“Under Pressure, Under Pressure….”, my seven year old son is being Freddie Mercury. He sings with impressive pop-star intensity into the karaoke microphone we gave him last Christmas. He understands this song. He likes the video that goes with it: crowds of people pouring through the streets, tower blocks exploding, bridges collapsing. It seems to serve as a way to release some of the pressure in him, to sing into the mic in front of the blue sofa in the living room, as if he were onstage facing thousands.
Meanwhile, I’m feeling under pressure. There are the immediate pressures of clearing up the supper things, making sure the Valentine cards get in the post to arrive on Thursday, getting the children into bed at a reasonable hour, writing this blog in time to send out on the next MWM newsletter. Then there are the bigger background pressures – the need to finish my novel and get it published within the next two years. The need to apply for further funding for Mothers Who Make, the decisions about where we go next. And then there are the even bigger-picture-pressures: the need to stay alive for as long as the children are children and longer, if possible; the need to save the world.
This weekend Lizzy, Mothers Who Make’s producer, has been filling out our Arts Council ‘end of project’ evaluation form. We have to give the stats - numbers employed, reached, spent. I am slightly amazed by them. Over the last year we have opened 15 new hubs. We have reached millions through the media interviews we have done, commissioned 7 artists to make work, launched a new website. All held by two mothers, working one day a week, during a year in which, between us, we also moved house, suffered a miscarriage, fell ill, had many sleepless nights and managed multiple meltdowns (mainly, but not exclusively, the children’s.)
As we wrap this funding bid up, we are feeling the pressure of deciding what next - how do we follow this year of success and big number activity? It is easy – the forms invite it – to fall into the narrative that the higher the numbers, the better things are going,that we just need to keep the numbers going up, make them even bigger, become more of everything.
However, this kind of thinking gets me into trouble. It is not that I am dismissing the potential importance of the numbers but as soon as they become my main focus I feel the pressure mounting. How much will it cost? How many people can we pay? How many can we reach? How much time will it take? How can we fit it into our already full lives? Almost every mother/ maker I meet struggles with these or similar questions. We are up against a scarcity of time, space, money, support – the quantifiable things – so starting with these makes me panic. It also runs counter to the spirit of Mothers Who Makewhich involves giving value to countless small, invisible, unpaid acts of care and creativity happening every day and night across the land.

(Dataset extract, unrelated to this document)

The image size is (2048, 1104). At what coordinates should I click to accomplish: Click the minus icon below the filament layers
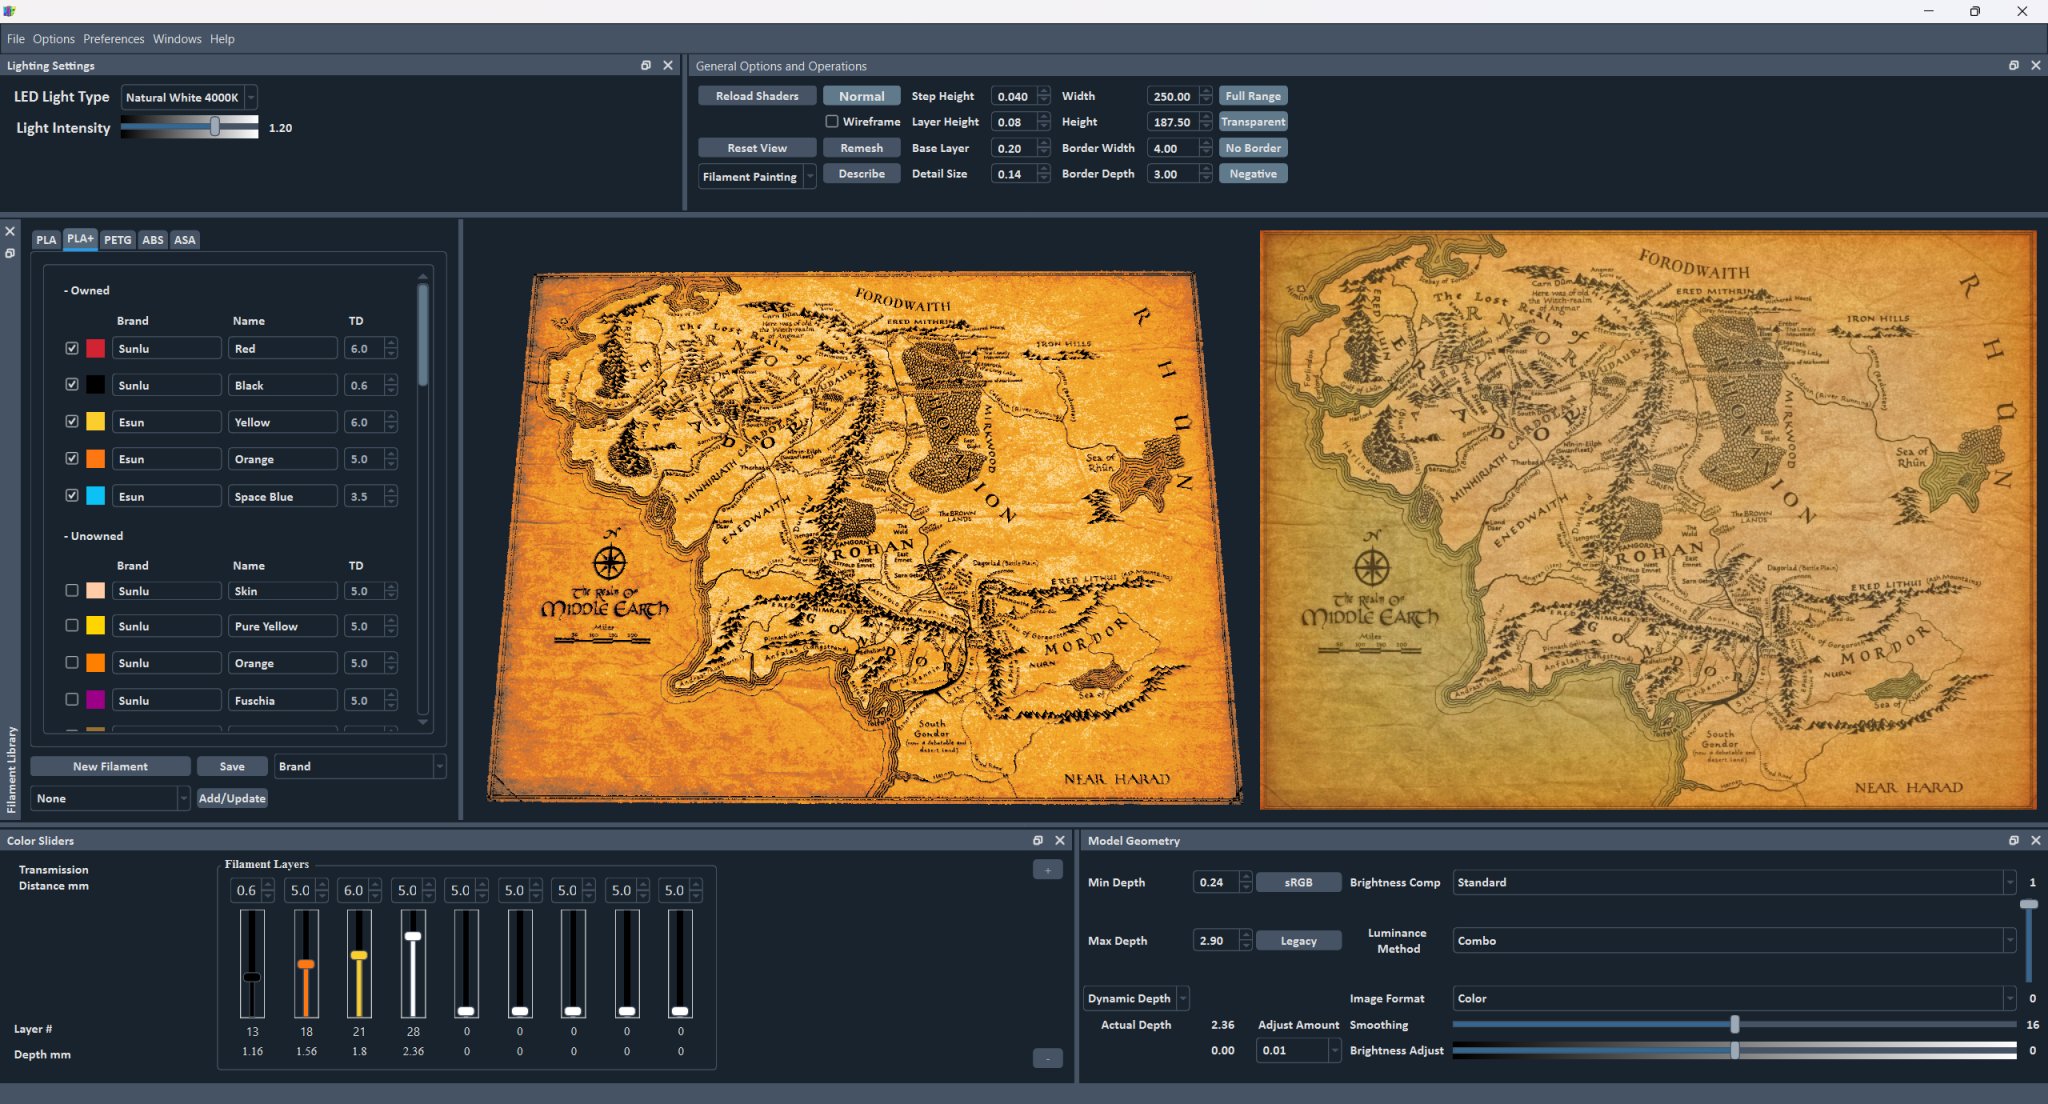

“Under Pressure,” my son bears down on the microphone and the phrase implies a force pushing down from above. As a counter to this I want to remember the other force, the one that holds us up from below, our radical roots – this is a tautology since the word ‘radical’ comes from the Latin word for ‘root.’ A root is radical. It is a hidden resource, hard to count or quantify, unlike the produce, the flowers and fruits. It is an amazing secret stash of goods. It’s what I hope I can give my children – some underground stores, deep in their hearts and bellies, that will enable them to grow and which we desperately need for the times ahead. Our roots are the invisible, incalcuable resources of care, responsibility, passion, the things which mothers and makers have in abundance, the things buried like bulbs, that can last the winter even when everything is scarce.
Mothers Who Makeis a peer support network – an entire root system. I have always included myself as a participant and ask everyone who facilitates any MWM meeting to do the same. I need to trust the radical, extraordinary power of being peer to peer, not to concede to the pressure to grow visibly bigger, better, grander, more. I need, as ever, to listen to my children – my son leans into the microphone and sees the song through to its end:
Why can’t we give love that one more chance?
Why can’t we give love, give love, give love, give love
Give love, give love, give love, give love, give love?…..
This is ourselves under pressure
Under pressure
Pressure
My son sings to the invisible multitudes in our living room, in favour of giving love a chance. It is a good call on the eve of Valentine’s day. Love, represented by all those fat red hearts, like odd-shaped bulbs. So give love one more chance and ask yourself this: What are your resources?
Name them all - the ones you can count and the ones that you can’t.
Take a moment to write them down. A resource can be fundamental and tangible: access to shelter; water, food; and it can be intangible – access to knowledge and understanding; the ability to talk and write. Right now I feel under-resourced in terms of confidence and sleep, but I can feel my stubbornness pushing me along, and this quality is a resource too. Make a list too of your children’s resources – see how they overlap and differ to your own: the ability to cry, to play, to wonder. Make your lists an alternative to the ‘evaluation form’ full of stats that we have just had to complete for the Arts Council – a spread sheet, not of numbers but of sources of strength and support. Make sure you include all the ‘in kind’ support, that huge, intricate root system of kindness that lies under and between us.